Post Christmas telly is always crap. Things got so bad that I suddenly found myself watching Nana Mouskouri, The BB Years on BBC4…………and enjoying it! Thank God for the return of Celebrity Big Brother!

‘Ladies and Gentlemen, the egos have landed’ screamed Davina. I nearly cried with joy but why was she dressed as a big black crow? I know the weather’s been cold but surely wardrobe could have found her something more alluring than a goat skin rug and heavy duty gardening gloves. Pete Burns would be so proud.

She gave us a quick tour round the ‘new’ house first. Apart from a couple of exercise bikes from Argos and 3 old merry go round horses it didn’t look much different. Perhaps Channel 4 is feeling the effects of the credit crunch or maybe they just couldn’t be arsed. Davina did her best to make the minimal changes sound interesting but she was really struggling to win me over with her squeals of excitement over the fact that the beds had thicker mattresses. Is that the best that Dreams could do?

Up first was Michael Jackson in drag. Now I know he’s desperate to make a comeback but I don’t think transvestism is really the best way to win us round. OK so we love Hayley Cropper and quite happy to have our SKY news reports from a voluptuous blonde who used to be called Colin but this is a hair extension too far.

Moody Mutya was up next wearing a sleezy dressing gown and looking like an extra from You Only Live Twice.

Poor little Verne couldn’t get up the staircase so they made him walk round the building to the back door. Not a great idea because his legs are only about 10” long so we had the longest entrance on record. You could feel the tension from the production crew as he finally arrived, out of breath and dizzy, at the Diary Room. The tiny trooper managed to drag his overnight bag into the house like a weary school kid returning home after his first day at school with a bag full of his new reading books and jotters.

Someone who resembles a heavy off Taggart was delivered next to the house. I hate people who refer to themselves as ‘activists’. Usually means they’re attention seeking, wasters who didn’t get enough cuddles from their parents when they were growing up.

Housemate number 5 was someone from Bournemouth who is apparently famous for her boobs. A Tory bird who’s scared of clowns. Now there’s irony for you.

The token cute guy arrived next. The lovely Ben from A1, who has thankfully ditched the hideous hair curtains, got the best reception form the crowd so far. His ideal woman is Dawn French so who does Big Brother chuck in next? Tina Malone. A peroxide Dawn French from Liverpool. Could this be our new Ziggy & Chanelle?

Coolio was next up. Seems like a nice guy but how can you take a 45 year old guy seriously with that hair. On his VT he looked like a giant cockroach. He spent most of the first 24 hours telling people how normal he is and true to his word he let rip with the first massive celebrity fart of 2009.

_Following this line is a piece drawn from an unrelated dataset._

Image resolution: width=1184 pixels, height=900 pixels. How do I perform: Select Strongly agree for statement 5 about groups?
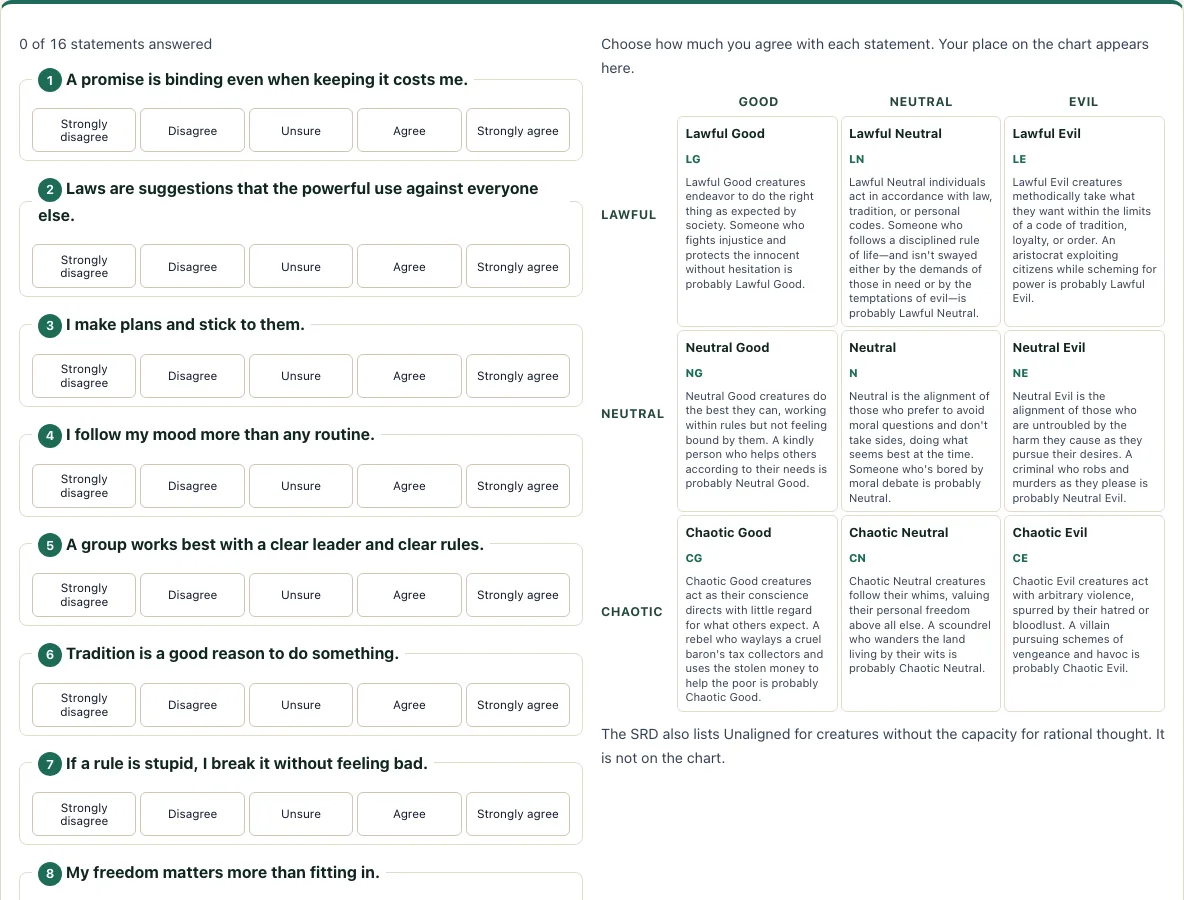coord(517,594)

Jordan’s Geordie bridesmaid was wheeled out next. I have a feeling that Michelle will be a complete waste of space and whine a lot. She’s doing Big Brother to prove to people that she’s not a piss head. Bad plan Michelle. The only reason you still get column space in Heat and Now is so we can all laugh at pictures of you falling out of clubs with no knickers on.

The annoying Northern twat who did The Word (his words) went in next. Claims he’s been in the ‘business’ for 26 years but I have a feeling he’s only worked for 7 of them.

The last housemate to arrive was Queen Ulrika. I know most people can’t stand this Swedish export but I quite like her. I think Tommy likes her too. Maybe this will be baby number 5 with hubby number 5!